Her words hung there in stillness for long moments as James looked down, gazing deeply into the fire's retreating embers. When he spoke, there was a new softness to his voice, an almost apologetic tenderness. "I wish that could'a been, Alice." And her pulse pounded with a rapid, almost painful suddenness as his left hand reached across the short distance between them, grasping gently at hers atop her thigh. Calloused fingers squeezing minutely at the side of her palm, contact cautiously reassuring, the dry warmth of his skin against hers...

"Pa, I..." Words slipped out unbidden, forced to the air by her heart's quick ascent into her throat. All her hardness abruptly washed away in this tide of feeling, dizzy and desperate, her hand twisting upward to grip tightly at his. He was here beside her. Trembling exultation and terror, the touch of his hand reaching effortless past half a lifetime's armor, spurring her heartbeat to an open gallop. He was there. If she could just lean over, rest her head upon his side, if she could feel his arms around her... "I just..."

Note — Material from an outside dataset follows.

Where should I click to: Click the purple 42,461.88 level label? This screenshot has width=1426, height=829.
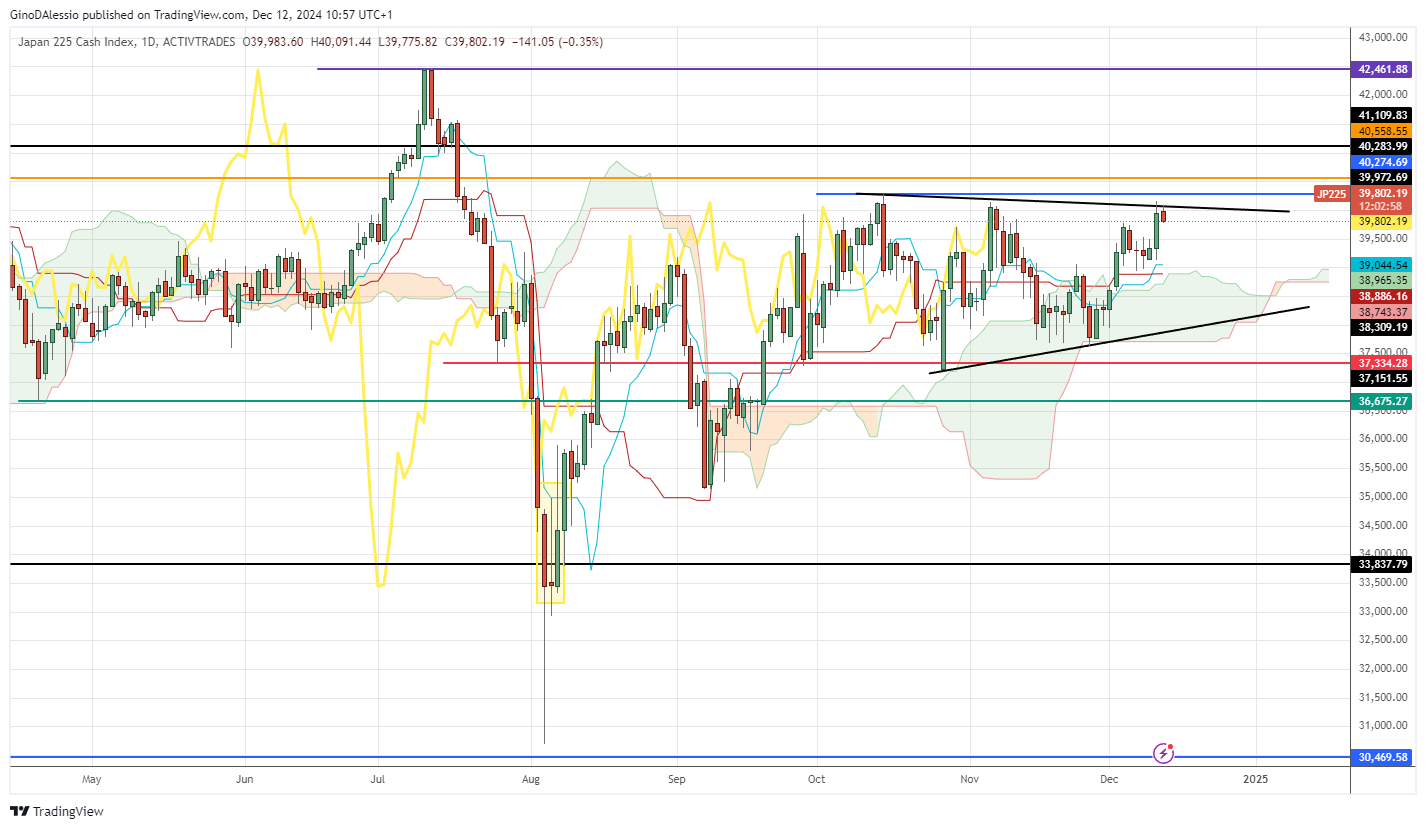point(1383,69)
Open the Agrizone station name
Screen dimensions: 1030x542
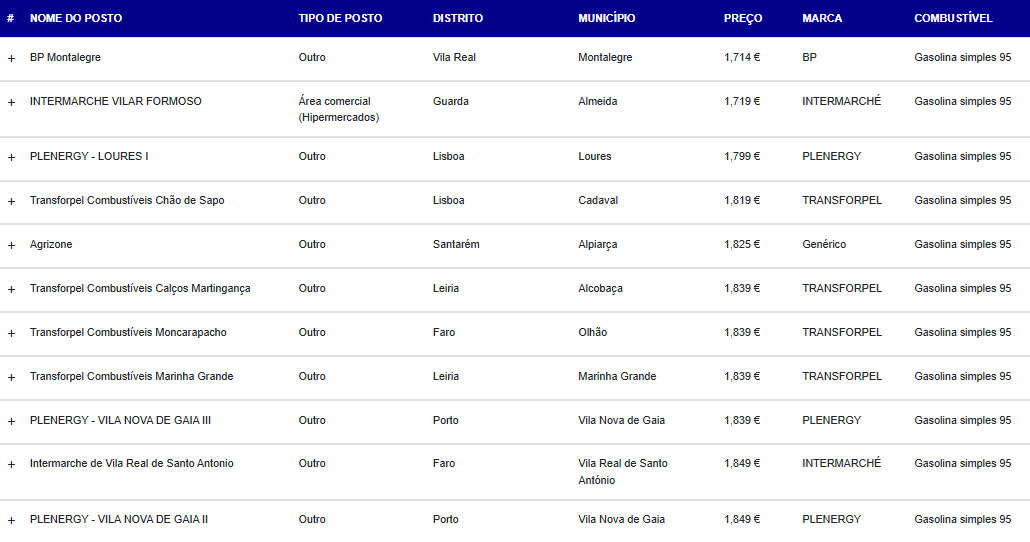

"Shh, easy now." Chiding, comforting. Hardly much of a father, he knew - but even he could hear the anguish in her voice, feel it in her feverish hold upon his hand. Could see all too plainly how he was the cause of her suffering. Even if he had little to offer but clumsy words, he could not just sit there and let her stew in it. "Easy." A murmur, an echo of the time before, of drying childhood tears. Though he in fact had held her at such times, a notion that now carried a sparkle of untoward interest as it flitted through his mind. To be close to her. To feel her gentle curves against him...imagination briefly played with the idea, coarse and vulgar, before he sternly shut it down. Squeezed a little at her hand instead, his voice thick with gruff concern. "You're all right."

She shook her head, faint denial...but sat there silent all the same, her hand clasped tight at his, as though to prevent him from pulling away. Her fingertips exploring, stroking aimlessly down the long bones at the back of his hand. Her eyes staring down sightless in the space between her knees, struggling to swallow the lump of emotion conflicted at her throat. He'd left her. Abandoned her for nothing, for no reason at all. Worse than nothing - so he could steal, so he could kill, no better than the worst of the villains from the stories he'd once told. She hated him. She had to hate him, nothing else made sense...but in this moment, anger was a slippery thing. Torn from her grasp by the deeper tides of feeling which roiled inside her, nameless wishes tugging like a lasso at her stomach, warmth trickling slow from her hand in his. She could bathe in it, if she closed her eyes. Surrender to it, if she only knew how, or what it would mean.